Auditing

This guide covers how to enable Kubernetes API auditing on a kind cluster.

Overview 🔗︎

Kubernetes auditing provides a security-relevant, chronological set of records documenting the sequence of actions in a cluster. Auditing requires a file to define the audit policy and a backend configuration to store the logged events. Auditing supports two types of backends: log (file) & webhook. The following exercise uses the log backend.

Steps:

Setup 🔗︎

Create an audit-policy.yaml file 🔗︎

The audit policy defines the level of granularity outputted by the Kubernetes API server. The example below logs all requests at the “Metadata” level. See the audit policy docs for more examples.

 
cat <<EOF > audit-policy.yaml
apiVersion: audit.k8s.io/v1
kind: Policy
rules:
- level: Metadata
EOF

Create a kind-config.yaml file. 🔗︎

To enable audit logging, use kind’s configuration file to pass additional setup instructions. Kind uses kubeadm to provision the cluster and the configuration file has the ability to pass kubeadmConfigPatches for further customization.

 
cat <<EOF > kind-config.yaml
kind: Cluster
apiVersion: kind.x-k8s.io/v1alpha4
nodes:
- role: control-plane
  kubeadmConfigPatches:
  - |
    kind: ClusterConfiguration
    apiServer:
        # enable auditing flags on the API server
        extraArgs:
          audit-log-path: /var/log/kubernetes/kube-apiserver-audit.log
          audit-policy-file: /etc/kubernetes/policies/audit-policy.yaml
        # mount new files / directories on the control plane
        extraVolumes:
          - name: audit-policies
            hostPath: /etc/kubernetes/policies
            mountPath: /etc/kubernetes/policies
            readOnly: true
            pathType: "DirectoryOrCreate"
          - name: "audit-logs"
            hostPath: "/var/log/kubernetes"
            mountPath: "/var/log/kubernetes"
            readOnly: false
            pathType: DirectoryOrCreate
  # mount the local file on the control plane
  extraMounts:
  - hostPath: ./audit-policy.yaml
    containerPath: /etc/kubernetes/policies/audit-policy.yaml
    readOnly: true
EOF

Launch a new cluster 🔗︎ 

kind create cluster --config kind-config.yaml

View audit logs 🔗︎

Once the cluster is running, view the log files on the control plane in /var/log/kubernetes/kube-apiserver-audit.log.

 
docker exec kind-control-plane cat /var/log/kubernetes/kube-apiserver-audit.log

Troubleshooting 🔗︎

If logs are not present, let’s ensure a few things are in place.

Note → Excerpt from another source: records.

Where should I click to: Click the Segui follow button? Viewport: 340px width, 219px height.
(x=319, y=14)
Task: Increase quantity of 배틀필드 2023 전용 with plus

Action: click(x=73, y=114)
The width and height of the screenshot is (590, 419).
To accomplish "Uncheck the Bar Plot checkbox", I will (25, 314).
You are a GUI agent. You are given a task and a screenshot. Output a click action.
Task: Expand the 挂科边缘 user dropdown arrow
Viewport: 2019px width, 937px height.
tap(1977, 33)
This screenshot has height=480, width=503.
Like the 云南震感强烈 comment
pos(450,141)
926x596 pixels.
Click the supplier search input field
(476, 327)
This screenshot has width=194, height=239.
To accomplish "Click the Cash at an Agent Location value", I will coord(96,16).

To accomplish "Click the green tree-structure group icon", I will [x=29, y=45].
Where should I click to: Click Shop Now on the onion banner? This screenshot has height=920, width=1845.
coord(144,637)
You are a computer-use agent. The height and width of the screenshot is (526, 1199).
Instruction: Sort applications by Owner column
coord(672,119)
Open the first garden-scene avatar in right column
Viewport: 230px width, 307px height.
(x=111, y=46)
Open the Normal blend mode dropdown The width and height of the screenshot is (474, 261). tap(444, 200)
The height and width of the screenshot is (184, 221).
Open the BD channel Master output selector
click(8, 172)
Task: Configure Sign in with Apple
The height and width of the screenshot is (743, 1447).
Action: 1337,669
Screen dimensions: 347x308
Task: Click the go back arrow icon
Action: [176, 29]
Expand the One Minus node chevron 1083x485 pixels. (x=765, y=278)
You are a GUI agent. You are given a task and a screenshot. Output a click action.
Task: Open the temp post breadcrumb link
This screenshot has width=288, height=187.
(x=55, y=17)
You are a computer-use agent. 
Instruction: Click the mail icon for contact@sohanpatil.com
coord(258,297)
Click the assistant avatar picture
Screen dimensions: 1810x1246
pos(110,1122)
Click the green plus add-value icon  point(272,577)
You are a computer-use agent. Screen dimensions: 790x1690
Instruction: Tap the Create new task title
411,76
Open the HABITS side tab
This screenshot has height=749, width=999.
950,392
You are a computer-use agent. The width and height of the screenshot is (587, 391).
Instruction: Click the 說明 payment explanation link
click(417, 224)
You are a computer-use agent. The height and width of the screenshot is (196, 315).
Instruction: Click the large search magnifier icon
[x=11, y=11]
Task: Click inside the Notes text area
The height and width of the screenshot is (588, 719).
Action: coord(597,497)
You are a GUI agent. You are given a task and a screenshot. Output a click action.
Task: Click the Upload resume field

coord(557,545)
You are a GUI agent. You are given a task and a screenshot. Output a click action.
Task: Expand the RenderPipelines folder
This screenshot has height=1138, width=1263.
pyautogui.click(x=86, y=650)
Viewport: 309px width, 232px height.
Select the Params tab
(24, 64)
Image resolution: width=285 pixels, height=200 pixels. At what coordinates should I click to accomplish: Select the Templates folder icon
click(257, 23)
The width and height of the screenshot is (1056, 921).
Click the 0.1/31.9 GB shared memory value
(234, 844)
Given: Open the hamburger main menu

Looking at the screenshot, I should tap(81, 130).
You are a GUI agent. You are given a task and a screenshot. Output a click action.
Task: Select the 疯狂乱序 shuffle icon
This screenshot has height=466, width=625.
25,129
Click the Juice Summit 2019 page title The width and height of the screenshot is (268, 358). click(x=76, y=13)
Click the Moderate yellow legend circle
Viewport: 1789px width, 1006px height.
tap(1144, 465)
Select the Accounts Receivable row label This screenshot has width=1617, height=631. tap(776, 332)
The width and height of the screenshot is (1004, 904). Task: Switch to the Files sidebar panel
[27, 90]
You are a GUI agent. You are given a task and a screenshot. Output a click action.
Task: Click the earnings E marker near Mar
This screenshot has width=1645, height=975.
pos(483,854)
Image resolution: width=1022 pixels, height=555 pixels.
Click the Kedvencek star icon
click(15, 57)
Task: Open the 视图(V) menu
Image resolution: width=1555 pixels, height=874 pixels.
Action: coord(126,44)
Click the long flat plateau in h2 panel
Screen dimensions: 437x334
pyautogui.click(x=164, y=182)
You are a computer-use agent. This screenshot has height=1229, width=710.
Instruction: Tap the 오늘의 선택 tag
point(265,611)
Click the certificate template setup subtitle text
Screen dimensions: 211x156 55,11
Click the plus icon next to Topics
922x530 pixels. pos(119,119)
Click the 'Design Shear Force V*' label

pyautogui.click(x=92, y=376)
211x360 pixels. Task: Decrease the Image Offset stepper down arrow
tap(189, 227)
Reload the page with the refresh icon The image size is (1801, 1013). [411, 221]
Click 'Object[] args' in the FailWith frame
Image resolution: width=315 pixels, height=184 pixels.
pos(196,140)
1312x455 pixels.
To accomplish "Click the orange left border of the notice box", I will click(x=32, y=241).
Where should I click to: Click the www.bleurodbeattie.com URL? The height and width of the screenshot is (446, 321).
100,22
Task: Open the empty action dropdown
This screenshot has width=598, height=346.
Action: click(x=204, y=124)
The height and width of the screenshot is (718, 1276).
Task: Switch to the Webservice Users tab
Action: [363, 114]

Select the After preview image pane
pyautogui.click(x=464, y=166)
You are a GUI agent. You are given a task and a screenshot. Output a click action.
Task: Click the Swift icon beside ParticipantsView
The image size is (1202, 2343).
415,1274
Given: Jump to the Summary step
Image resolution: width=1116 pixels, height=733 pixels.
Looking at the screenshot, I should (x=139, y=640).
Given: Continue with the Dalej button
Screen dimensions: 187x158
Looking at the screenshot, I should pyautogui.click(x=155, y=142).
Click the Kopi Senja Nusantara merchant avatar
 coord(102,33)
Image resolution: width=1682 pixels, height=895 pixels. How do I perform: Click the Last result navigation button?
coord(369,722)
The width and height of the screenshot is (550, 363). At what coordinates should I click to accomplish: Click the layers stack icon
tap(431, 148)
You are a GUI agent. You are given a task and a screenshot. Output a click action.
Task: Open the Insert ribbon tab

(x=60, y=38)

Is the local audit-policy file mounted in the control-plane? 🔗︎ 

docker exec kind-control-plane ls /etc/kubernetes/policies

Expected output:

audit-policy.yaml

Does the API server contain the mounts and arguments? 🔗︎ 

docker exec kind-control-plane cat /etc/kubernetes/manifests/kube-apiserver.yaml | grep audit

Expected output:

    - --audit-log-path=/var/log/kubernetes/kube-apiserver-audit.log
    - --audit-policy-file=/etc/kubernetes/policies/audit-policy.yaml
      name: audit-logs
      name: audit-policies
    name: audit-logs
    name: audit-policies

If the control plane requires further debugging use docker exec -it kind-control-plane bash to start an interactive terminal session with the container.